___ FRAGMENTO SELECCIONADO

España, Patrimonio de lo Sagrado: Orihuela


Para ser mediados de mayo, el termómetro no pesa tanto en la ciudad de Orihuela como esperaba. Normalmente en este enclave del levante peninsular los grados se sienten con más intensidad que en Albacete, pero esta tarde el ambiente no es todavía sofocante. Mejor, porque tengo intención de pasear por sus calles. Mi primer destino, sin embargo, es un recinto cerrado: El Museo Diocesano de Arte Sacro. A él me movía el interés desde hace tiempo por varias piezas de la colección, sobre todo por una pintura. Sin lugar a dudas la joya de la corona. Uno de las pocos cuadros de Velázquez de temática religiosa. Y toda una obra maestra. Manet dijo de Velázquez que era el pintor de pintores, y que cualquier pintura suya justificaba cualquier viaje. No mentía. La Tentación de Santo Tomás es una de las pocas obras de arte a las que me he enfrentado que me han provocado un escalofrío gracias a su belleza y perfección.

______

EJERCICIOS POR RESOLVER:
1. Indica si cada afirmación concuerda con el texto sobre Orihuela y cita las palabras que lo deciden: (a) la visita a Orihuela tiene lugar a mediados de mayo; (b) esa tarde el ambiente en la ciudad ya resulta sofocante; (c) Manet calificó a Velázquez como «el pintor de pintores».
2. Redacta la continuación del texto sobre Orihuela a partir de su última oración.

___ DATOS PROPORCIONADOS

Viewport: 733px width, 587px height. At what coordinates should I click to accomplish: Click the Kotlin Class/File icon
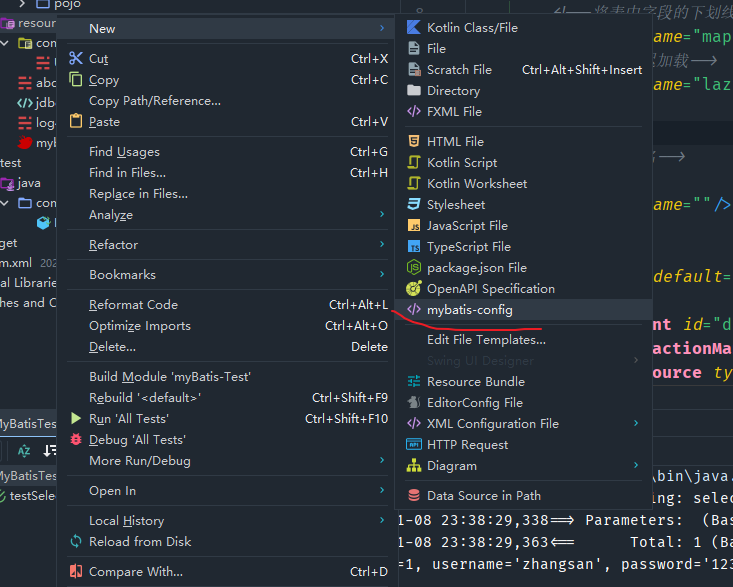tap(414, 27)
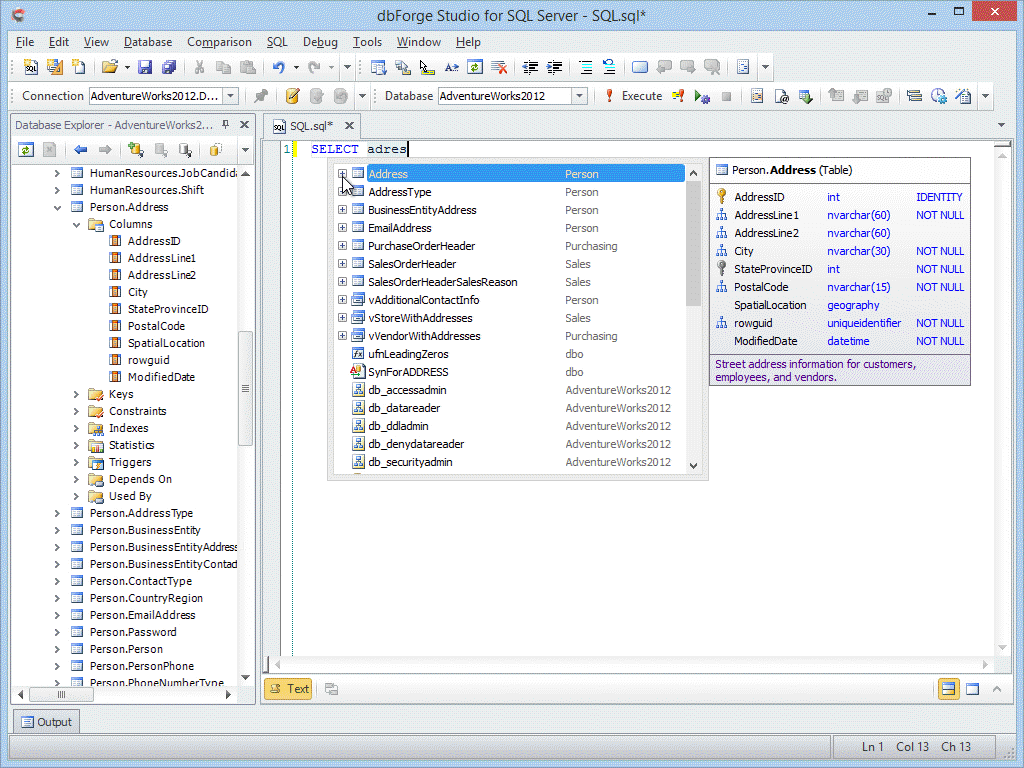
Task: Click the blue back arrow in Database Explorer
Action: pos(81,150)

______

LISTA DE RESPUESTAS:
1.
(a) Sí: «Para ser mediados de mayo».
(b) No: «esta tarde el ambiente no es todavía sofocante».
(c) Sí: «Manet dijo de Velázquez que era el pintor de pintores».

2.
El Museo Diocesano de Arte Sacro se encuentra en un antiguo palacio episcopal, restaurado en su día para adecuarlo al nuevo espacio museístico; sito justo enfrente de la Catedral del Salvador y Santa María. La arquitectura del edificio me impone cuando traspaso el umbral de la entrada, pero me maravilla sobre todo su bello claustro; lo primero con lo que me encuentro antes de ver las piezas y obras de la colección diocesana. 

Pronto comprendo que la visita la hago completamente solo. No hay un alma en el viejo palacio, como me han informado los chicos que se encargan de controlar las entradas. Así pues, me encuentro deambulando por las salas con emoción contenida, en silencio, sin nadie que distraiga mi atención o entorpezca mi experiencia en el Museo Diocesano de Arte Sacro. En la sala medieval y del renacimiento, la que me interesaba en un principio, descubro al fondo de la misma una tabla extraordinaria. San Miguel Arcángel, de Paolo San Leocadio. Una preciosa pieza del renacimiento español que me deja con la boca abierta y sin palabras. En ella contrasta a primera vista la belleza del ángel y la fealdad del mal, a los pies del Jefe de las Milicias Celestiales. El arcángel se halla en primer plano y ocupando gran parte del espacio. San Miguel parece danzar sobre el maligno, con gesto dulce pero implacable, mientras clava su lanza en uno de los monstruos a los que tiene aplastados.


Los detalles del pecho son de una finura exquisita. La hermosa armadura pavonada del ángel atrae todas las miradas, y el fondo revela un paisaje precioso, elegante y clasicista. Esta pieza me encanta, pero debo subir a la segunda planta para hallarme por fin con la obra maestra de Velázquez.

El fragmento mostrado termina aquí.